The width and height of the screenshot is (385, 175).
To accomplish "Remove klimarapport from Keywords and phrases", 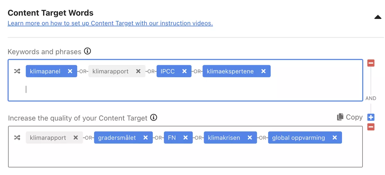I will pos(138,71).
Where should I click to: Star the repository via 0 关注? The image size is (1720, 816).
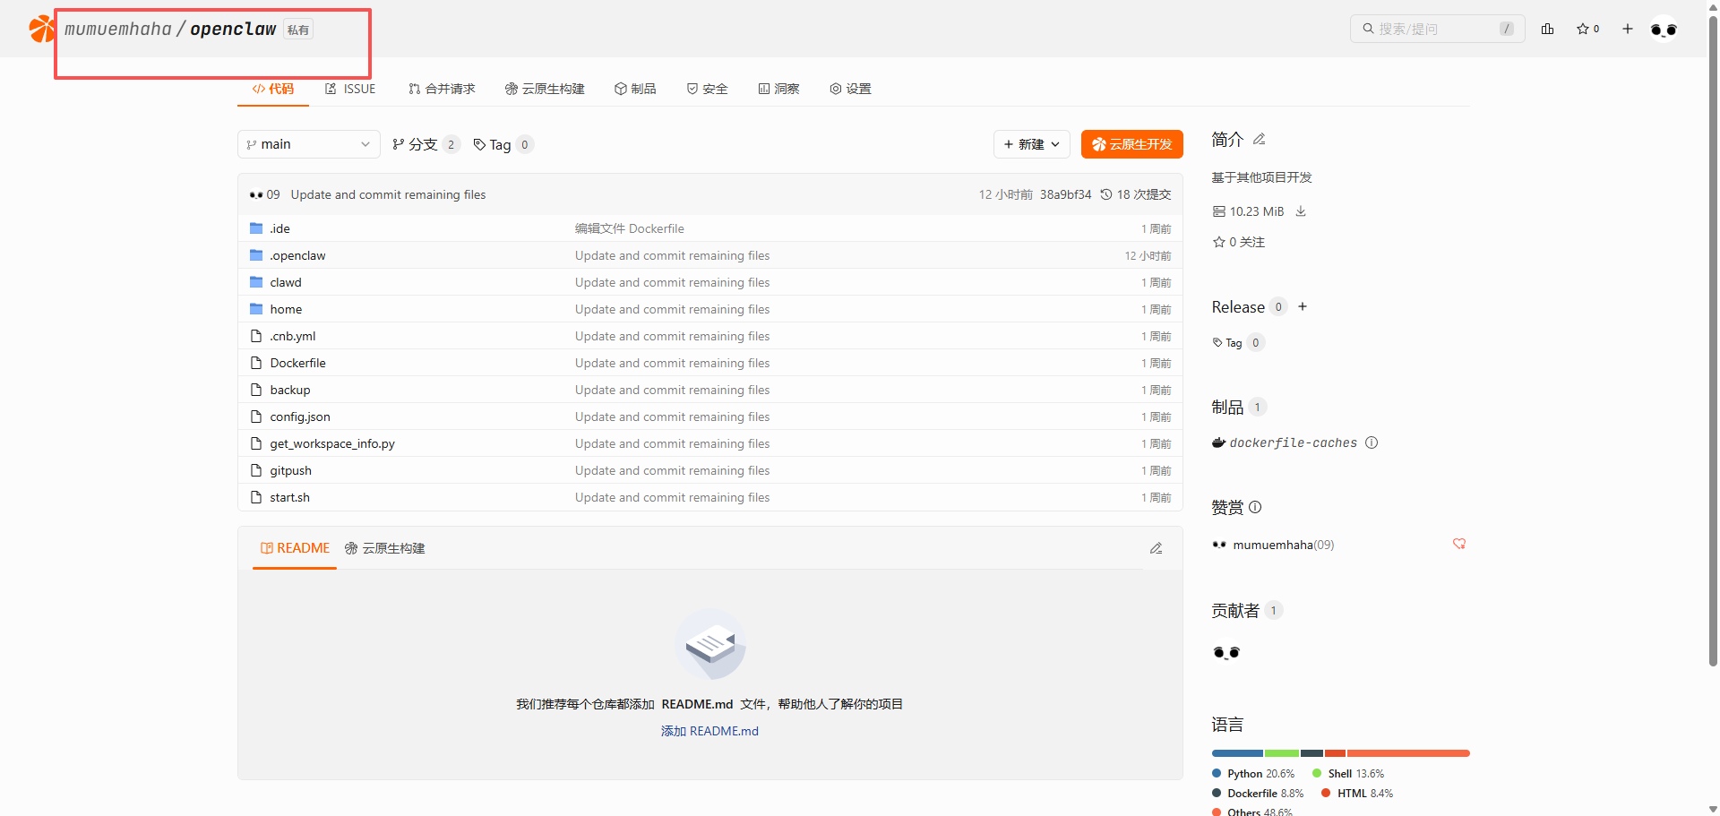click(x=1239, y=242)
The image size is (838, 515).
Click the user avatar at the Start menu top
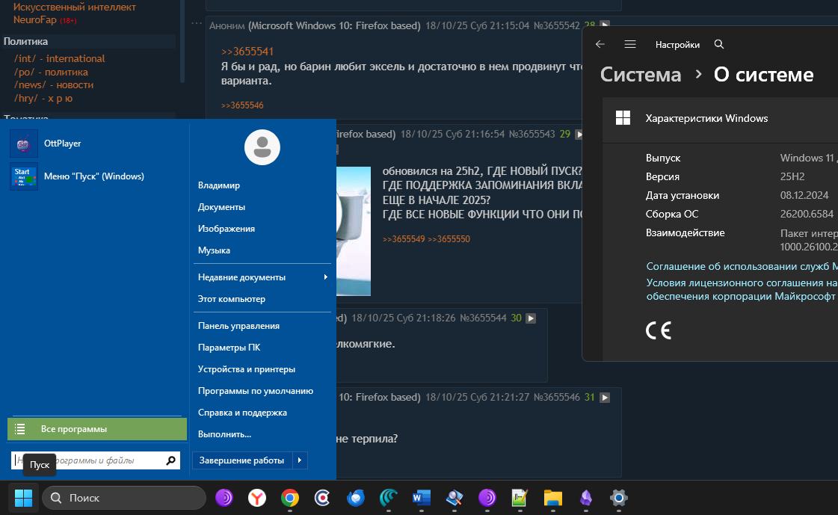tap(262, 147)
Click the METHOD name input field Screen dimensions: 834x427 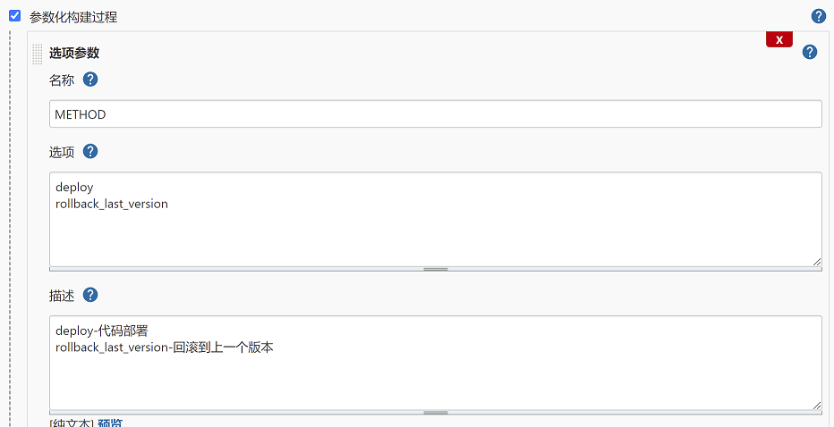coord(436,114)
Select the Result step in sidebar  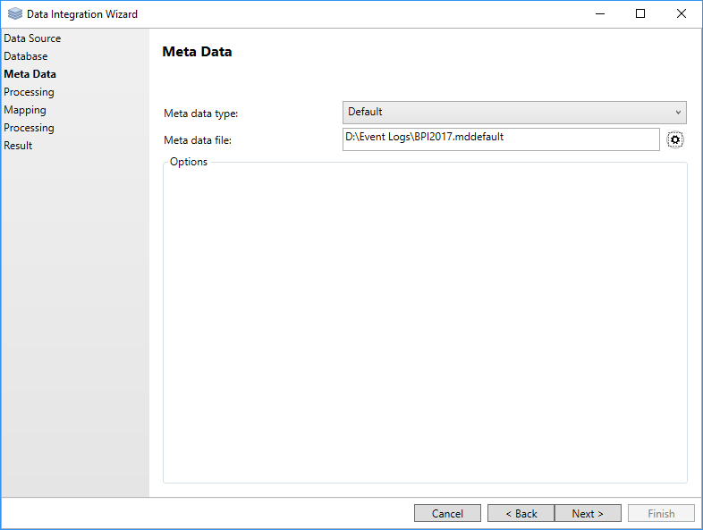click(x=18, y=146)
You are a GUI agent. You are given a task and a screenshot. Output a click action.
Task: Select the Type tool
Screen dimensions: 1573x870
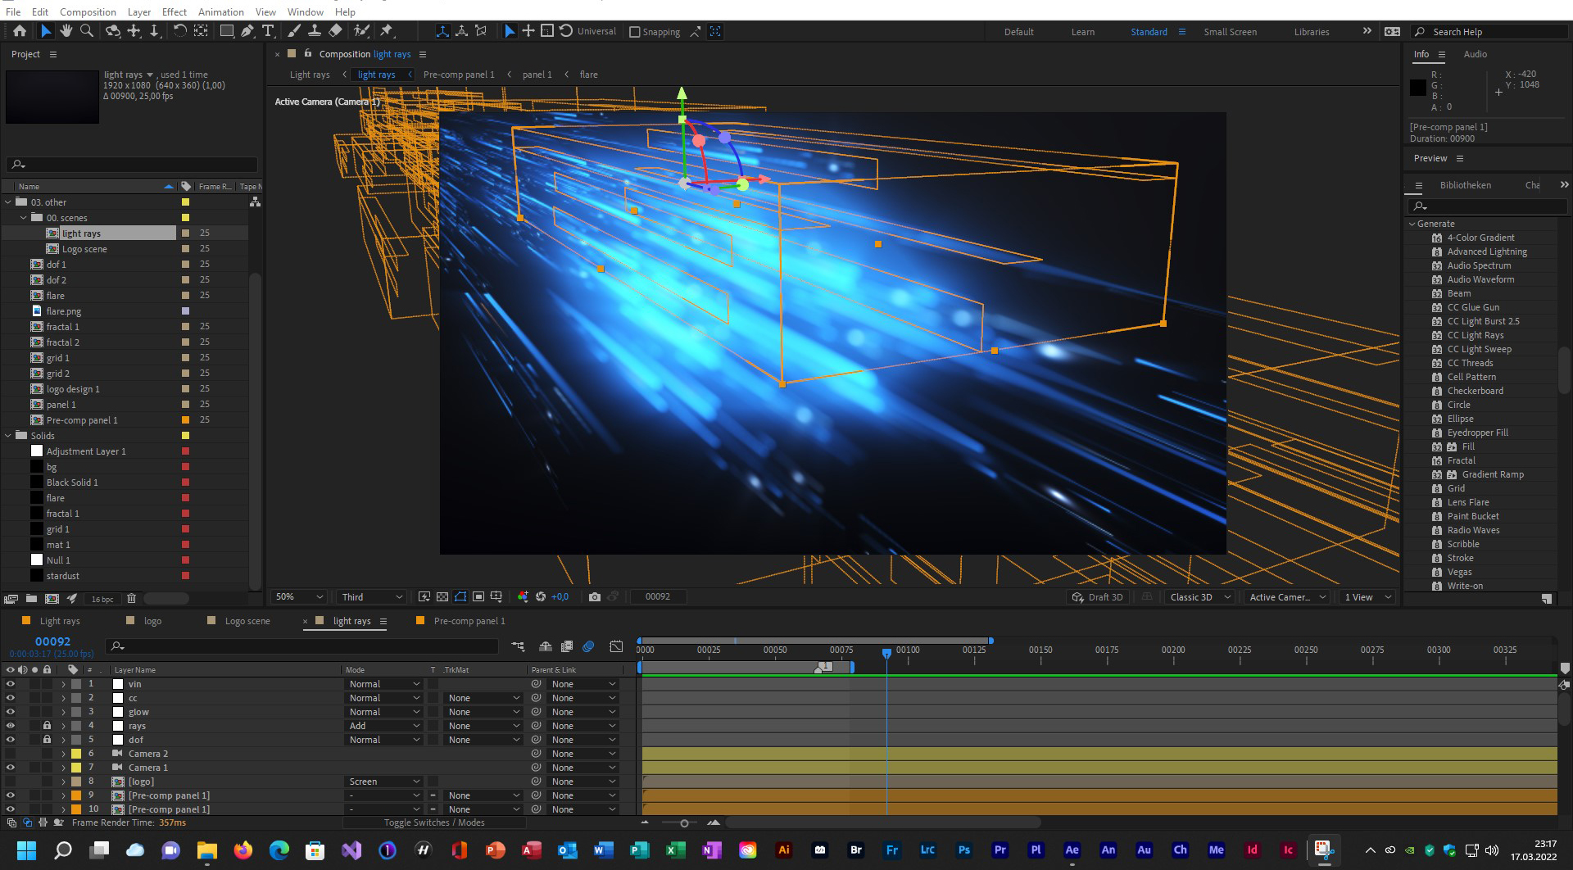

+-------+

:: PROBLEM TO SOLVE ::
Take every line above carrying "screenshot" and return it.

:: TASK OUTPUT ::
The width and height of the screenshot is (385, 175).
You are a GUI agent. You are given a task and a screenshot. Output a click action.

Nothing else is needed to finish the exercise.